The Kingsport Regional Planning Commission voted unanimously Thursday night to approve the zoning development plan for the facility. The plan is expected to go before the Gateway Commission this morning for a Certificate of Appropriateness.
Tim Elam, a development associate with Scannell Properties of Indianapolis — the developers of the project — said construction on the $6 million facility would begin around the middle of September, with the facility slated to be open by June 1, 2008.
The 90,000-square-foot facility is being built on 13 acres of land in the Gateway Commerce Park, with plans existing for a 20,000-square-foot expansion. The plan also calls for 21 loading docks for tractor-trailers and a perimeter road around the building to accommodate truck traffic.
“FedEx is going through a tremendous growth spurt, so projections show the facility will be expanded within 10 years,” Elam said. “That is being planned right now.”
FedEx will hire approximately 75 employees initially for the new facility, and Elam said growth projections show that number could potentially double.

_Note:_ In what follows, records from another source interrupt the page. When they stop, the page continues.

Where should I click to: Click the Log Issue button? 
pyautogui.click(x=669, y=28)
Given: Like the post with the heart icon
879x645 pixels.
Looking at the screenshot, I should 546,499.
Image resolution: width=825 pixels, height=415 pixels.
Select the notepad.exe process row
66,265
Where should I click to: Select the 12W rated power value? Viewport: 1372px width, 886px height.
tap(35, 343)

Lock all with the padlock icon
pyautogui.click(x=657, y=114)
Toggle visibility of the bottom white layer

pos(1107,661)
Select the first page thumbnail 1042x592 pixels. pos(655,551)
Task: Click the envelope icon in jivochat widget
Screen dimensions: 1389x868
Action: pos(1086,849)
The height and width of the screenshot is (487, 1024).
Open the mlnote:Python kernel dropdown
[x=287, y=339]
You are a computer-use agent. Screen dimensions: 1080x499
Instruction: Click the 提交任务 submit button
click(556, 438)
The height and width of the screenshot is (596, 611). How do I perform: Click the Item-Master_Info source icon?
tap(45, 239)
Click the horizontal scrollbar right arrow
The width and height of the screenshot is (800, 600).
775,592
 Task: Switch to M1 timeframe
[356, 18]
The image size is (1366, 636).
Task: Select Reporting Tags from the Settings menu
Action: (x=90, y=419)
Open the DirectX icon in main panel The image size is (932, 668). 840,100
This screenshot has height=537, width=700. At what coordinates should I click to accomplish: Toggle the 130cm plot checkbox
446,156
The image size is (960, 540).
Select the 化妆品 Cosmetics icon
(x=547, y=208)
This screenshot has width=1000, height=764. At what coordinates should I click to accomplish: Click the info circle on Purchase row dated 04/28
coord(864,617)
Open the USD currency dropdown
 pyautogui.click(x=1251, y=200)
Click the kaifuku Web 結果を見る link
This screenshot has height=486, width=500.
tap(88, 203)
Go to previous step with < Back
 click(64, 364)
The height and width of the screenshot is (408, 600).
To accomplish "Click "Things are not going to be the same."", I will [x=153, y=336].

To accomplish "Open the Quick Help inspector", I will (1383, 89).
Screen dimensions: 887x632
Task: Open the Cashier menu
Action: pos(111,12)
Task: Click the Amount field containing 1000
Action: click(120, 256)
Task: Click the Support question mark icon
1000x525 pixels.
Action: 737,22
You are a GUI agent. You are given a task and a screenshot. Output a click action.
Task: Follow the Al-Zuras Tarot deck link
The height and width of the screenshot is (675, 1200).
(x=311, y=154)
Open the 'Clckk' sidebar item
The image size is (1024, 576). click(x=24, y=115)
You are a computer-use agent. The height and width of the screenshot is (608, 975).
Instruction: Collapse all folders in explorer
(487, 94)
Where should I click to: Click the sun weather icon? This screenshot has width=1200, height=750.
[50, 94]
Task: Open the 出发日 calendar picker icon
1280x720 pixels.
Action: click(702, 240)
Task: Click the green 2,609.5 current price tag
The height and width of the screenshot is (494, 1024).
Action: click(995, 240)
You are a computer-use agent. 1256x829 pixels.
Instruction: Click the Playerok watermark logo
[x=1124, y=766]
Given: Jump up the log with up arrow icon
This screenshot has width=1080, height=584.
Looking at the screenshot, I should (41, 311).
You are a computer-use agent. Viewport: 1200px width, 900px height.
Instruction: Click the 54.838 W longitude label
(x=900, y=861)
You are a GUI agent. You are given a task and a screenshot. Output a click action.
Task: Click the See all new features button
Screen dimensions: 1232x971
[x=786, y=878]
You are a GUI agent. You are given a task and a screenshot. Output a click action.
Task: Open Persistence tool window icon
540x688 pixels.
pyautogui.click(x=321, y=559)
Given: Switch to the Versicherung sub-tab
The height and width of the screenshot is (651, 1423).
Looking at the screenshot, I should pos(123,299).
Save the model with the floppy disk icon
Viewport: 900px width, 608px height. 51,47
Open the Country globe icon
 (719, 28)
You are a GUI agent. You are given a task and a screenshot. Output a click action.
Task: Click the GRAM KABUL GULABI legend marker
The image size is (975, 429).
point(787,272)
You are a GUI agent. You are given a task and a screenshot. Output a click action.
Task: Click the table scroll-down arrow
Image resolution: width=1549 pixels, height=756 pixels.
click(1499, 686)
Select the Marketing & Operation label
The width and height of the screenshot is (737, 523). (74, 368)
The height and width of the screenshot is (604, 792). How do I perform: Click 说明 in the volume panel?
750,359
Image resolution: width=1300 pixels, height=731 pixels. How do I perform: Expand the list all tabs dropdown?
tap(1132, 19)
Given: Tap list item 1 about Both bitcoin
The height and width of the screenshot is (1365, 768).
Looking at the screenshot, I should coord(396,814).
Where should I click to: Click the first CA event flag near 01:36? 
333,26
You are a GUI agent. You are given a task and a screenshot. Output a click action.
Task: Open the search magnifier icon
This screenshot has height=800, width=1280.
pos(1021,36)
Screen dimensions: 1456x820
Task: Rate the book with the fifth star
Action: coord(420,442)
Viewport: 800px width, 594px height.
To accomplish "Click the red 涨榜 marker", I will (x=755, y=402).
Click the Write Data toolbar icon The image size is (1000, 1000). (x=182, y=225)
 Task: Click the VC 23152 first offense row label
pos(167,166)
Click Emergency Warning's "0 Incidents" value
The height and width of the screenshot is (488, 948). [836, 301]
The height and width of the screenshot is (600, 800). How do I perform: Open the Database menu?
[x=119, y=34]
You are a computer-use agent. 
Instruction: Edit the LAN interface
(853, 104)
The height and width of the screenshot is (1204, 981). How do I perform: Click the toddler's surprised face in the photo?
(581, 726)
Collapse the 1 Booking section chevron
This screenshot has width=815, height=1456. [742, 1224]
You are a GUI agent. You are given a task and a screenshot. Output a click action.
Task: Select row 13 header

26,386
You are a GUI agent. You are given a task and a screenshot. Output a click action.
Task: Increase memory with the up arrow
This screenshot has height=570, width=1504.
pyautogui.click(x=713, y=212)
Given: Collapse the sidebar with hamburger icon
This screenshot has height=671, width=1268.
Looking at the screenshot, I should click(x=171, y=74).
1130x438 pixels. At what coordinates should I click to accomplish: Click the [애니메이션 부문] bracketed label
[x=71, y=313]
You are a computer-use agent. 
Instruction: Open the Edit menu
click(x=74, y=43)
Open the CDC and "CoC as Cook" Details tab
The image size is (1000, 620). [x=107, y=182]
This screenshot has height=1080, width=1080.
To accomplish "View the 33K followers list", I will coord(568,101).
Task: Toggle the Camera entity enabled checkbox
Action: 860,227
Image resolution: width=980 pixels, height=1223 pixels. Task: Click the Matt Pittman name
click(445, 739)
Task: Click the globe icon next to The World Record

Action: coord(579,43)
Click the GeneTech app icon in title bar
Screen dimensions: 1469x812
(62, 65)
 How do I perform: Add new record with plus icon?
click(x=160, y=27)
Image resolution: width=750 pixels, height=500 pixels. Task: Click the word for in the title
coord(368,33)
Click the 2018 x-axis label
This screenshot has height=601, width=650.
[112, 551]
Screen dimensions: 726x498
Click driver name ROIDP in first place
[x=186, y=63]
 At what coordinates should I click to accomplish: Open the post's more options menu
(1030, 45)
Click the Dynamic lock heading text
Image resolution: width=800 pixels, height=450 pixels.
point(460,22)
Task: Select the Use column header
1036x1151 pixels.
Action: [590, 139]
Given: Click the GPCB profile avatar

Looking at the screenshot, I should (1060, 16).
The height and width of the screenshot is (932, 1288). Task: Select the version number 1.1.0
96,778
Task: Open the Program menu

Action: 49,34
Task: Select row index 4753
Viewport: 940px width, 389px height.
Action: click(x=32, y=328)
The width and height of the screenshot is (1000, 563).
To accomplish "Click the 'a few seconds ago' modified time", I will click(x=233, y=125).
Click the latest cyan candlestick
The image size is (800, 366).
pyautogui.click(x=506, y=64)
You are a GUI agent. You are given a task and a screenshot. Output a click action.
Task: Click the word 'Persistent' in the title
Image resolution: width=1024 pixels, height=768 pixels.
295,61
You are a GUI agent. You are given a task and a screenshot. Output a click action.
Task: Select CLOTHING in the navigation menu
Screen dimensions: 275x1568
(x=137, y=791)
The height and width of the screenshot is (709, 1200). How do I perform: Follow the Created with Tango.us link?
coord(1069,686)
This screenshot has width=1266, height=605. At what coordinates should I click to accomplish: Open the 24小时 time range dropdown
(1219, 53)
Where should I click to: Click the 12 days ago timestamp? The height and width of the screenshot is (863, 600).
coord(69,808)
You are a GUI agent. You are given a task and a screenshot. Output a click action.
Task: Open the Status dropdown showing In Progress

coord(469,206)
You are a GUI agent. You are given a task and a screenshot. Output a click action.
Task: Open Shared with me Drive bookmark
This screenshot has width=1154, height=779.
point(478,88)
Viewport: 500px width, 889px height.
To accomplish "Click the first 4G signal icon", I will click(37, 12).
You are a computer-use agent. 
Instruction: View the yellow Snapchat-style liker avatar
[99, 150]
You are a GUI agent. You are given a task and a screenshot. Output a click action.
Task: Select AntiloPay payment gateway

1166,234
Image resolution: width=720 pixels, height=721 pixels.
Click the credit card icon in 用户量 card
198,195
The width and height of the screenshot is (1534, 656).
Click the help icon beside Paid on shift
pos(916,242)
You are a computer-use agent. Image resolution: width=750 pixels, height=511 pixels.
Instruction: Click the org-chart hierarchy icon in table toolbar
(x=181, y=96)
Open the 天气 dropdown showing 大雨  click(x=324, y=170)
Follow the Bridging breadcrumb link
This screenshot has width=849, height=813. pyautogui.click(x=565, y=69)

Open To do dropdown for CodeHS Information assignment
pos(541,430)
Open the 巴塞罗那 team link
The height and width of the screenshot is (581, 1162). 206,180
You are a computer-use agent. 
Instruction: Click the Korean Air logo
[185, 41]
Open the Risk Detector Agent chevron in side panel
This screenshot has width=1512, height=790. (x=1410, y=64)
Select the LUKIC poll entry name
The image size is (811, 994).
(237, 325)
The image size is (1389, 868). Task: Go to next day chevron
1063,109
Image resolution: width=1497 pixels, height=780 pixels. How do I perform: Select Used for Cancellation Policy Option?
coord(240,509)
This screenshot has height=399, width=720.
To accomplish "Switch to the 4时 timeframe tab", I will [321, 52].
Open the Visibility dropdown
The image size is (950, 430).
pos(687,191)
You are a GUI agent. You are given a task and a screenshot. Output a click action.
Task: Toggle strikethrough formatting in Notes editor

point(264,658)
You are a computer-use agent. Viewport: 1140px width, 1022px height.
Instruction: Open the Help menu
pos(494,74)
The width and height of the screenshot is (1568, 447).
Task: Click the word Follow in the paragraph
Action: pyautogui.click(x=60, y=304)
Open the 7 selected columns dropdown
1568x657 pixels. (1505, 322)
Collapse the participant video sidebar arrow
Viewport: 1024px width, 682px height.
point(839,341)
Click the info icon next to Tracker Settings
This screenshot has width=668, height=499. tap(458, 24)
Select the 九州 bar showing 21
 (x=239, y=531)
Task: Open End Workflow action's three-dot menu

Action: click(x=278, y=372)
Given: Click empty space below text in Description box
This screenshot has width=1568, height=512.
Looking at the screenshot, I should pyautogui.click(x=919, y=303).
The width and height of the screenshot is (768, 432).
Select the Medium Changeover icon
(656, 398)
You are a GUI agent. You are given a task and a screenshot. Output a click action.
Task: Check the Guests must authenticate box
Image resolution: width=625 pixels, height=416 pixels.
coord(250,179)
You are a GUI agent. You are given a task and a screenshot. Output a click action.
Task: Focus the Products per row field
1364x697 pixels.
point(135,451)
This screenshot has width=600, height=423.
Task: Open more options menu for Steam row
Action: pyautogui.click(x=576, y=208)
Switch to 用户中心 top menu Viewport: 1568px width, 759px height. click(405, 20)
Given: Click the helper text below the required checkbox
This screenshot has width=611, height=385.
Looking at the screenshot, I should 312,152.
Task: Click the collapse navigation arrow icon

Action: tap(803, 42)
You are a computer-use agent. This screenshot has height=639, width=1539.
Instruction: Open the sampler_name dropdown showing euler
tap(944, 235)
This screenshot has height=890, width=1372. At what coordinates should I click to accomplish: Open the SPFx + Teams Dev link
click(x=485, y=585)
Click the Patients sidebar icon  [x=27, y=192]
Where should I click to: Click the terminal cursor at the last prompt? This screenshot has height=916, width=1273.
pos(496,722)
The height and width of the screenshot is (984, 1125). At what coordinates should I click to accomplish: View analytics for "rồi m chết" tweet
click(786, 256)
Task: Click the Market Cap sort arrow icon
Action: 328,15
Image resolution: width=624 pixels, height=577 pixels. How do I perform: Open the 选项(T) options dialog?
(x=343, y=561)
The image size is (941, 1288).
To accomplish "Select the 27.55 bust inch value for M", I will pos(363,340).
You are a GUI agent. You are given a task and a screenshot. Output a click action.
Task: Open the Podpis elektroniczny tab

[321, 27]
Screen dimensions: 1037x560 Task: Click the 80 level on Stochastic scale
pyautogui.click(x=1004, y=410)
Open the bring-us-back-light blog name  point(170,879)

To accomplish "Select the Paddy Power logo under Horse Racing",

“But that’s all contingent on business owners in the community keeping package volumes growing,” he said.
The facility will receive 10 tractor- trailer trucks a day and process around 20,000 packages a day. Elam said the facility would essentially serve a 60- to 80-mile radius.
“A large population and density is where we locate facilities. FedEx takes packages from hubs and bring them into regional areas,” Elam said. “The Tri-Cities area is dense enough that it supports a pretty large facility.”
NETWORKS – Sullivan Partnership recently acquired Gateway Commerce Park from the Kingsport Economic Development Board and local developers Andy Brooks and Jerry Petzoldt.
Although it sold the property, the KEDB still has a big stake in the land. According to a deal struck with the state of Tennessee several years ago, the park must generate at least $5.5 million in new capital investment and 100 new jobs, or a $3.3 million annual payroll by November 2007.
If that criteria is not met by the deadline, KEDB will have to pay the state $1.6 million for an access road built by the Tennessee Department of Transportation three years ago to open up the site for development.